• **PROBLEM**: Edit the items below by replacing "Fashion House" with "Design Studio", and keep everything else unchanged.

• **Data items**:
####

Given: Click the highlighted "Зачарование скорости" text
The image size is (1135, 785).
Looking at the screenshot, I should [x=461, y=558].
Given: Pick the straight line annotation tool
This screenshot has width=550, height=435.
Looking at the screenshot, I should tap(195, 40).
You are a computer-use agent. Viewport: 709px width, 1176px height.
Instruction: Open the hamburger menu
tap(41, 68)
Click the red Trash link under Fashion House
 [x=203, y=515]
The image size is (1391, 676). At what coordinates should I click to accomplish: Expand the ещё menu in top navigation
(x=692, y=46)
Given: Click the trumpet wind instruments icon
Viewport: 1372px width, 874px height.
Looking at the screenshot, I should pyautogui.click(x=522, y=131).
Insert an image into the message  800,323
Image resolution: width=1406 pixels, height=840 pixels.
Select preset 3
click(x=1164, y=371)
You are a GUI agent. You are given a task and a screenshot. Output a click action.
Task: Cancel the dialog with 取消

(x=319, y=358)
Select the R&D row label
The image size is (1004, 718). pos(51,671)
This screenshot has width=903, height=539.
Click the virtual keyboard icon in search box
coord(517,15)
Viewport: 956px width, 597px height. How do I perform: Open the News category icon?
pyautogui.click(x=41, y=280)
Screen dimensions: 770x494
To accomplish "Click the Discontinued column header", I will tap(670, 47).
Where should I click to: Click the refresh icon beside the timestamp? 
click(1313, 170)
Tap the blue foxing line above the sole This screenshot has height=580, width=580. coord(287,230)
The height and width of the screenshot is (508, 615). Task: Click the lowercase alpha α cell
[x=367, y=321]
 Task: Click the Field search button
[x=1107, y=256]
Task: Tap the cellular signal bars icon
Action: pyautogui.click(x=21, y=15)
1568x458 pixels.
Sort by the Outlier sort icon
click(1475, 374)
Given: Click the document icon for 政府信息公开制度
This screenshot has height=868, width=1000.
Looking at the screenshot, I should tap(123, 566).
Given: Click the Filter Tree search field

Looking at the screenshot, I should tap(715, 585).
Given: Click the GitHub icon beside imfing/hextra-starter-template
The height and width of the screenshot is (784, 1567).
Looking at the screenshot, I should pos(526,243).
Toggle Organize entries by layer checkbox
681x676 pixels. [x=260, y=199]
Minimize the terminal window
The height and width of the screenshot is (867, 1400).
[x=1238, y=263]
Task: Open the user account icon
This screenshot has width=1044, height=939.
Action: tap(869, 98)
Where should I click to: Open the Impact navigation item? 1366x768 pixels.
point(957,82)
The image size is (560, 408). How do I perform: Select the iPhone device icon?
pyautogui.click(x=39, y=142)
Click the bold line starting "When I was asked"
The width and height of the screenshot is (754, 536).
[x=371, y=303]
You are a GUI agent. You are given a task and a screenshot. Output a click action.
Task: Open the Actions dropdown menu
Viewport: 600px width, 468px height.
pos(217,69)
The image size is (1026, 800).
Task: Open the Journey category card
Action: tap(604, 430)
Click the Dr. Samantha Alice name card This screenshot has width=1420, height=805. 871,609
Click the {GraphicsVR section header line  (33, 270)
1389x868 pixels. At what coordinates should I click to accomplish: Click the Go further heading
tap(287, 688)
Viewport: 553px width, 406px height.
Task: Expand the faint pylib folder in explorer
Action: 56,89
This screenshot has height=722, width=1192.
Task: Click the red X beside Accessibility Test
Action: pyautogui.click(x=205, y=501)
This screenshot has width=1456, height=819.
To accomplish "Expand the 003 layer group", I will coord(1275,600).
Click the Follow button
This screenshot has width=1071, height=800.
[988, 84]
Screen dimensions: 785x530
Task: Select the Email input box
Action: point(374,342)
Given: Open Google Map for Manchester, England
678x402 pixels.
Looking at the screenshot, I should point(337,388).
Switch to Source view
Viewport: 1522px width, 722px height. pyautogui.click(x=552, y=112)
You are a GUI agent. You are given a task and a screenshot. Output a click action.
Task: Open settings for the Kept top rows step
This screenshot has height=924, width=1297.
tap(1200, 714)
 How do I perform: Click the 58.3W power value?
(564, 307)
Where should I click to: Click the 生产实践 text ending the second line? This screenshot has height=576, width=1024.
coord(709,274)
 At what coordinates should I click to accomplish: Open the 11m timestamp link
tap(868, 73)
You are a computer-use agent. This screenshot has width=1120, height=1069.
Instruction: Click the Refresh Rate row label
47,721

####

• **REPLY**:
Given: Click the highlighted "Зачарование скорости" text
The image size is (1135, 785).
Looking at the screenshot, I should [x=461, y=558].
Given: Pick the straight line annotation tool
This screenshot has width=550, height=435.
Looking at the screenshot, I should tap(195, 40).
You are a computer-use agent. Viewport: 709px width, 1176px height.
Instruction: Open the hamburger menu
tap(41, 68)
Click the red Trash link under Design Studio
 [x=203, y=515]
The image size is (1391, 676). At what coordinates should I click to accomplish: Expand the ещё menu in top navigation
(x=692, y=46)
Given: Click the trumpet wind instruments icon
Viewport: 1372px width, 874px height.
Looking at the screenshot, I should pyautogui.click(x=522, y=131).
Insert an image into the message  800,323
Image resolution: width=1406 pixels, height=840 pixels.
Select preset 3
click(x=1164, y=371)
You are a GUI agent. You are given a task and a screenshot. Output a click action.
Task: Cancel the dialog with 取消

(x=319, y=358)
Select the R&D row label
The image size is (1004, 718). pos(51,671)
This screenshot has width=903, height=539.
Click the virtual keyboard icon in search box
coord(517,15)
Viewport: 956px width, 597px height. How do I perform: Open the News category icon?
pyautogui.click(x=41, y=280)
Screen dimensions: 770x494
To accomplish "Click the Discontinued column header", I will tap(670, 47).
Where should I click to: Click the refresh icon beside the timestamp? 
click(1313, 170)
Tap the blue foxing line above the sole This screenshot has height=580, width=580. coord(287,230)
The height and width of the screenshot is (508, 615). Task: Click the lowercase alpha α cell
[x=367, y=321]
 Task: Click the Field search button
[x=1107, y=256]
Task: Tap the cellular signal bars icon
Action: pyautogui.click(x=21, y=15)
1568x458 pixels.
Sort by the Outlier sort icon
click(1475, 374)
Given: Click the document icon for 政府信息公开制度
This screenshot has height=868, width=1000.
Looking at the screenshot, I should tap(123, 566).
Given: Click the Filter Tree search field

Looking at the screenshot, I should tap(715, 585).
Given: Click the GitHub icon beside imfing/hextra-starter-template
The height and width of the screenshot is (784, 1567).
Looking at the screenshot, I should pos(526,243).
Toggle Organize entries by layer checkbox
681x676 pixels. [x=260, y=199]
Minimize the terminal window
The height and width of the screenshot is (867, 1400).
[x=1238, y=263]
Task: Open the user account icon
This screenshot has width=1044, height=939.
Action: tap(869, 98)
Where should I click to: Open the Impact navigation item? 1366x768 pixels.
point(957,82)
The image size is (560, 408). How do I perform: Select the iPhone device icon?
pyautogui.click(x=39, y=142)
Click the bold line starting "When I was asked"
The width and height of the screenshot is (754, 536).
[x=371, y=303]
You are a GUI agent. You are given a task and a screenshot. Output a click action.
Task: Open the Actions dropdown menu
Viewport: 600px width, 468px height.
pos(217,69)
The image size is (1026, 800).
Task: Open the Journey category card
Action: tap(604, 430)
Click the Dr. Samantha Alice name card This screenshot has width=1420, height=805. 871,609
Click the {GraphicsVR section header line  (33, 270)
1389x868 pixels. At what coordinates should I click to accomplish: Click the Go further heading
tap(287, 688)
Viewport: 553px width, 406px height.
Task: Expand the faint pylib folder in explorer
Action: 56,89
This screenshot has height=722, width=1192.
Task: Click the red X beside Accessibility Test
Action: pyautogui.click(x=205, y=501)
This screenshot has width=1456, height=819.
To accomplish "Expand the 003 layer group", I will coord(1275,600).
Click the Follow button
This screenshot has width=1071, height=800.
[988, 84]
Screen dimensions: 785x530
Task: Select the Email input box
Action: point(374,342)
Given: Open Google Map for Manchester, England
678x402 pixels.
Looking at the screenshot, I should point(337,388).
Switch to Source view
Viewport: 1522px width, 722px height. pyautogui.click(x=552, y=112)
You are a GUI agent. You are given a task and a screenshot. Output a click action.
Task: Open settings for the Kept top rows step
This screenshot has height=924, width=1297.
tap(1200, 714)
 How do I perform: Click the 58.3W power value?
(564, 307)
Where should I click to: Click the 生产实践 text ending the second line? This screenshot has height=576, width=1024.
coord(709,274)
 At what coordinates should I click to accomplish: Open the 11m timestamp link
tap(868, 73)
You are a computer-use agent. This screenshot has width=1120, height=1069.
Instruction: Click the Refresh Rate row label
47,721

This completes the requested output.